Our Mission
Gem Pharmaceuticals, LLC is a biopharmaceutical company focused on the development and commercialization of novel anthracyclines for the treatment of cancer, inflammation, and infectious diseases. The Company was founded in 2003 to exploit discoveries identifying the cause of the lethal cardiotoxicity (heart failure) of major commercial anti-cancer agents called anthracyclines. Gem developed novel chemical synthesis procedures for 5-imino-13-deoxy anthracyclines. 5-imino-13-deoxyanthracyclines cannot be converted into cardiotoxic alcohol metabolites in the heart, or generate toxic reactions through a quinone group. Gem was granted U.S. and foreign patents on these chemical synthesis procedures and on novel 5-imino-13-deoxyanthracycline compounds.
Doxorubicin is a popular and effective anthracycline anticancer drug, but can produce cardiotoxic effects that limit its usefulness and safety. The quinone group in the doxorubicin molecule appears to produce an acute reversible cardiotoxicity, while the alcohol metabolite of doxorubicin (13-hydroxy doxorubicin) appears to produce irreversible dose limiting cardiotoxicity. Gem’s first compound, 13-deoxydoxorubicin, did not form an alcohol metabolite and did not produce long-term irreversible cardiotoxicity in animal models. In a phase II clinical trial in patients with metastatic breast cancer, 13-deoxydoxorubicin showed good anti-cancer activity, indicating that the 13-keto group in doxorubicin is not essential for therapeutic activity. 13-deoxyanthracyclines are expected to retain anti-cancer activity similar to their parent 13-keto compounds.
13-deoxydoxorubicin did show evidence of acute cardiac effects in some patients, as measured by a reduction in ejection fraction. These acute cardiac effects were consistent with the presence of an intact quinone in 13-deoxydoxorubicin. It appears that all anthracyclines that have an intact quinone group will produce some degree of acute cardiotoxicity.
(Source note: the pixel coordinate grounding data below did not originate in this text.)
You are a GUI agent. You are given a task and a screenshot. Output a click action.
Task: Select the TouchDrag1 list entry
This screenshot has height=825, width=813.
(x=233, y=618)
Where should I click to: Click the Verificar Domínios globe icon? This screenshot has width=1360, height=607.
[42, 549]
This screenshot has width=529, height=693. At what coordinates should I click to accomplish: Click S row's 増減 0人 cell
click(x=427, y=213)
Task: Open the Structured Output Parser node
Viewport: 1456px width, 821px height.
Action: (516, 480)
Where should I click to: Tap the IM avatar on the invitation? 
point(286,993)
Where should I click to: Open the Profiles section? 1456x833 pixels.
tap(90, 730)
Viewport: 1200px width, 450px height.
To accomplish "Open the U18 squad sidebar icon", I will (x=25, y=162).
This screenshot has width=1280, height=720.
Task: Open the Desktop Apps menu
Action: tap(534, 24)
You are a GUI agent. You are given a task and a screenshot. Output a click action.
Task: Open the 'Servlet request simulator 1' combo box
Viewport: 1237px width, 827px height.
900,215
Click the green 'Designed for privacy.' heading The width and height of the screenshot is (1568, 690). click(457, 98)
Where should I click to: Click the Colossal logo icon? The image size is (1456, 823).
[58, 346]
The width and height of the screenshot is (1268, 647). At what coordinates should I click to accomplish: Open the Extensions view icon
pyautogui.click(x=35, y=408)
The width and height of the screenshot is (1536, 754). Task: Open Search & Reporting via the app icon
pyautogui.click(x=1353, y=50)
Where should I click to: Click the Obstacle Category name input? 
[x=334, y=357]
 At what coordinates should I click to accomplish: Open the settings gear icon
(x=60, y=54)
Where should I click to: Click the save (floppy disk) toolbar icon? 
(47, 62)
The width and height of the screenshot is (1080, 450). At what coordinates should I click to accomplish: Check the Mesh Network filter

All anthracyclines on the market today have an intact quinone group.
From these studies Gem has developed a 5-imino-13-deoxyanthracycline that does not contain a quinone group: 5-imino-13-deoxydoxorubicin (GPX-150). GPX-150 does not appear to have any acute or chronic cardiotoxic effects in pre-clinical studies. GPX-150 also shows good anti-cancer activity in animal models. GPX-150 is presently in a Phase I clinical trial in terminally ill cancer patients to document its excellent safety profile and to determine its maximum tolerated dose. Results to date show that GPX-150 has anticancer activity with little or no significant myelosuppression and no evidence of cardiotoxicity.
Gem has recently obtained patent protection on the combination of GPX-150 and paclitaxel for use in the treatment of cancer. GPX-150 produces a remarkable potentiation of the anticancer effects of paclitaxel.
GPX-150 has further shown potent T-Cell growth inhibition and in-vivo anti-inflammatory effects. Because of the good safety profile of GPX-150, Gem plans to evaluate this compound for topical efficacy and safety in a Phase I trial in psoriasis patients.
Gem’s mission includes developing new 5-imino-13-deoxyanthracyclines to replace all existing anthracyclines for the treatment of cancers. In addition, Gem will develop these drugs for treating inflammatory diseases (rheumatoid arthritis, multiple sclerosis, psoriasis, transplant rejection, etc.) and infectious diseases, and will produce analogs with much greater potency and less susceptibility to drug resistance. Gem will further develop oral formulations of GPX-150.